◆ EXTRACTED INFORMATION
^^^^^^^^^^^^^^^^
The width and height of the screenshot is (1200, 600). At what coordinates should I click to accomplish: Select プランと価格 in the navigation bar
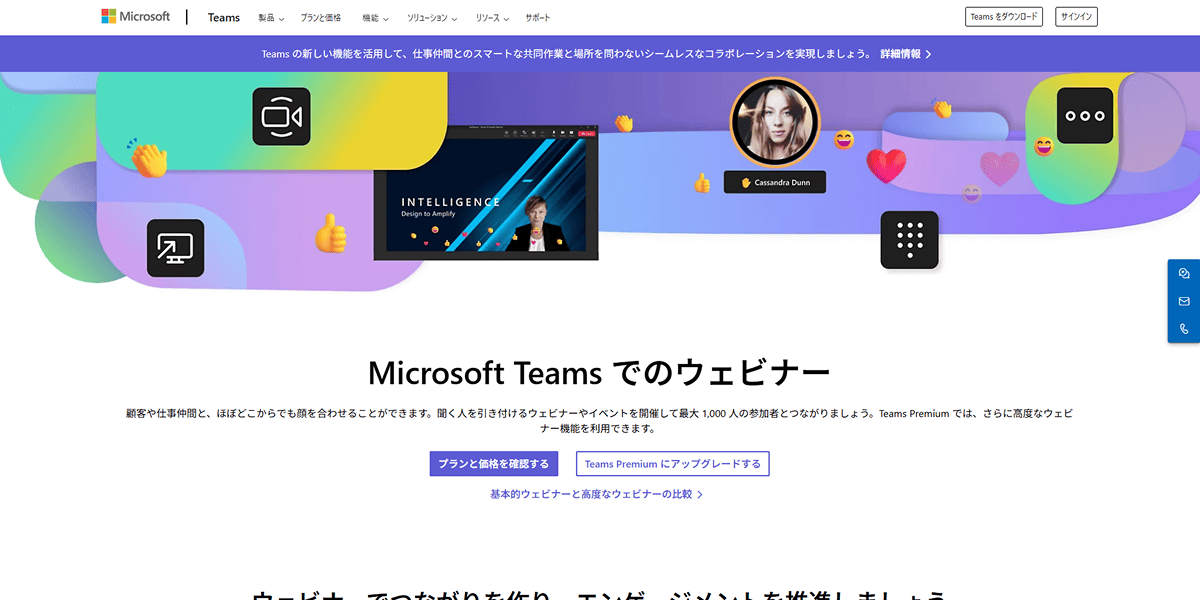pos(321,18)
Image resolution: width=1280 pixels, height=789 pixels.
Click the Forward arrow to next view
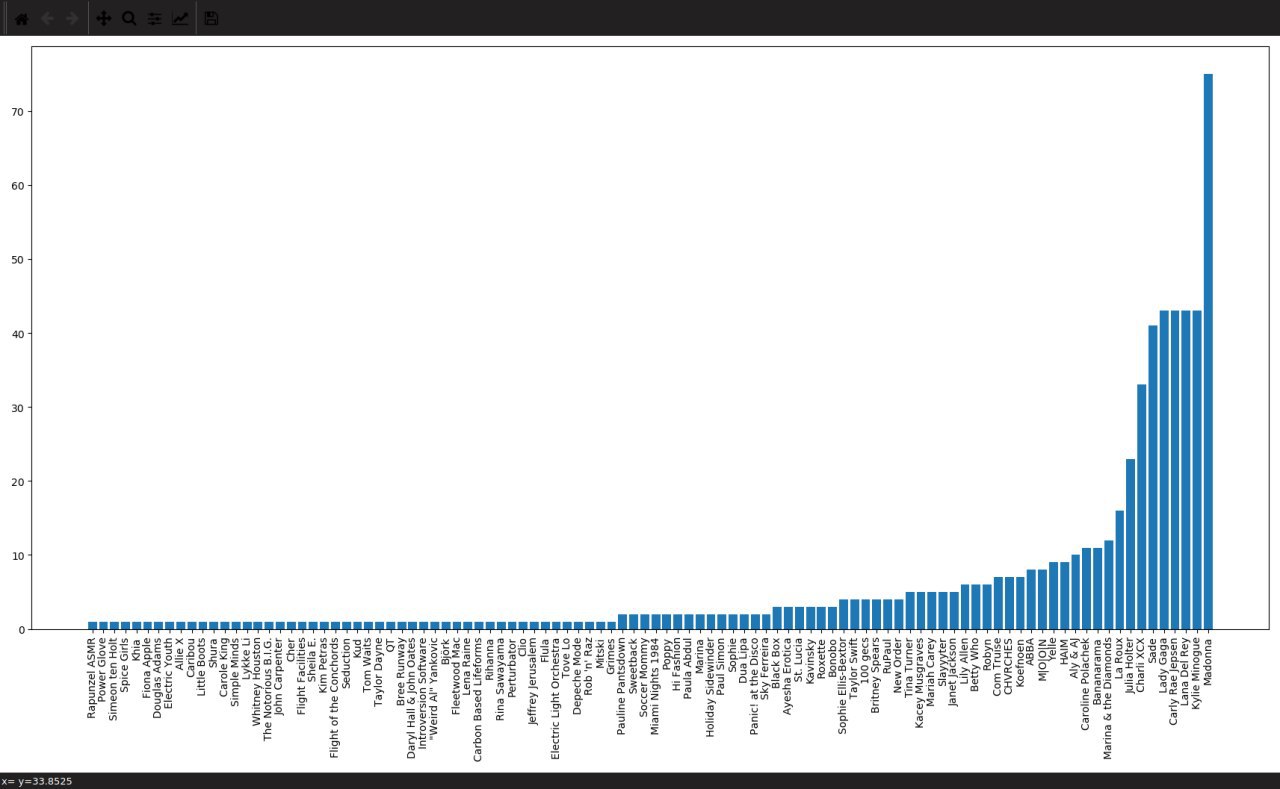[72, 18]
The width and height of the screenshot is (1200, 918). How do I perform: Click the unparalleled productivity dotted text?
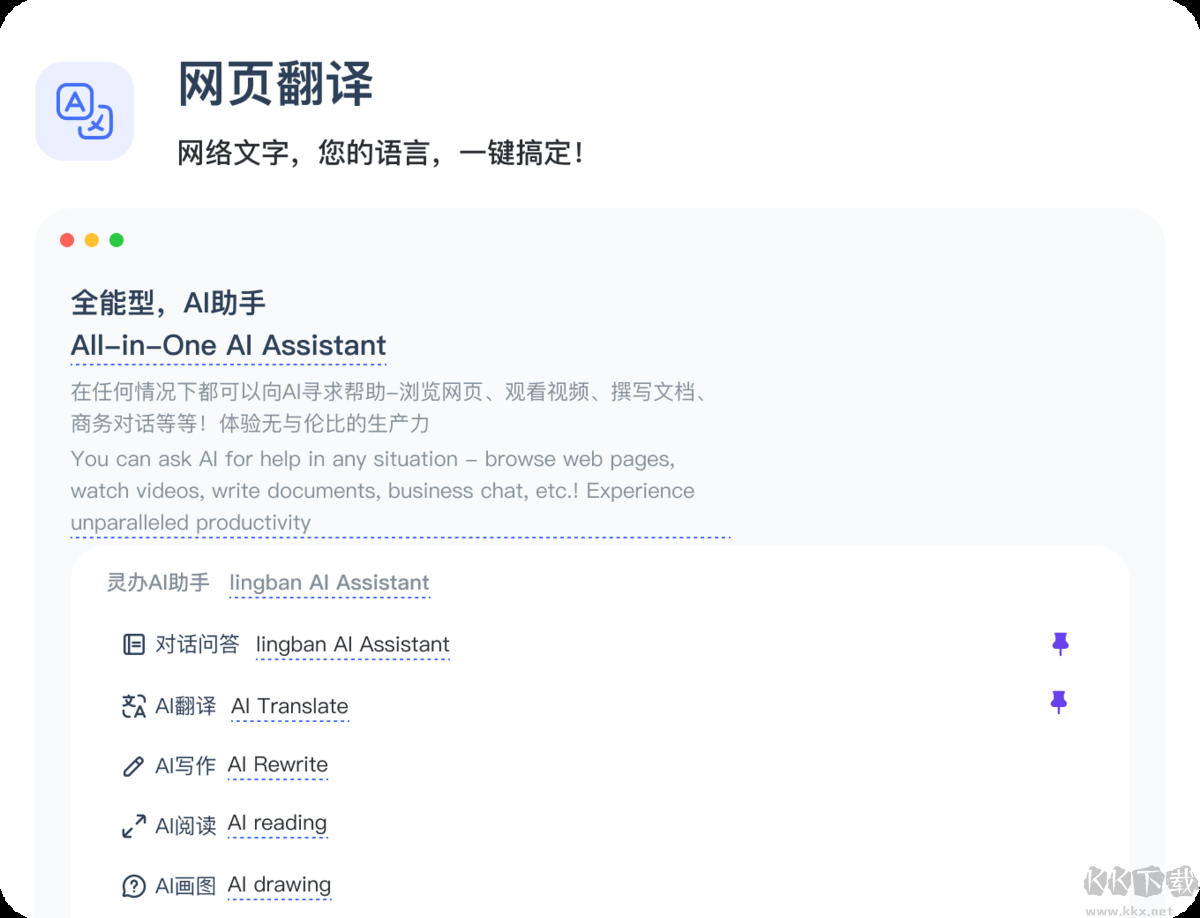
^^^^^^^^^^^^^^^^
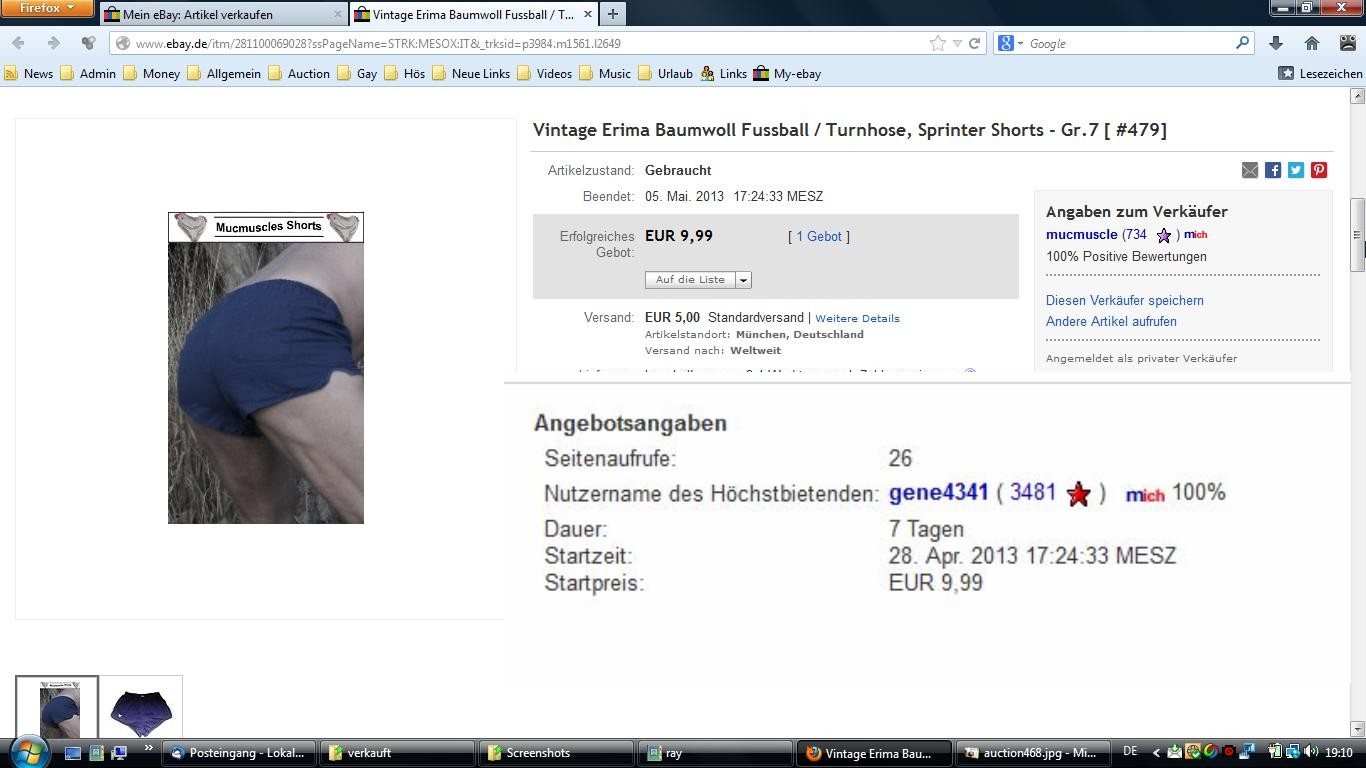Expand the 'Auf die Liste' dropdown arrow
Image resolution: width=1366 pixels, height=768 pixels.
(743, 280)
^^^^^^^^^^^^^^^^
◆ TASK PROMPT
Starting with the line above that holds "Click the Forward arrow to next view", restate each line word for word up to and including the line that holds "The width and height of the screenshot is (1200, 918).". Drop the pictures.

◆ ANSWER TO THE PROBLEM
Click the Forward arrow to next view
[72, 18]
The width and height of the screenshot is (1200, 918). How do I perform: Click the unparalleled productivity dotted text?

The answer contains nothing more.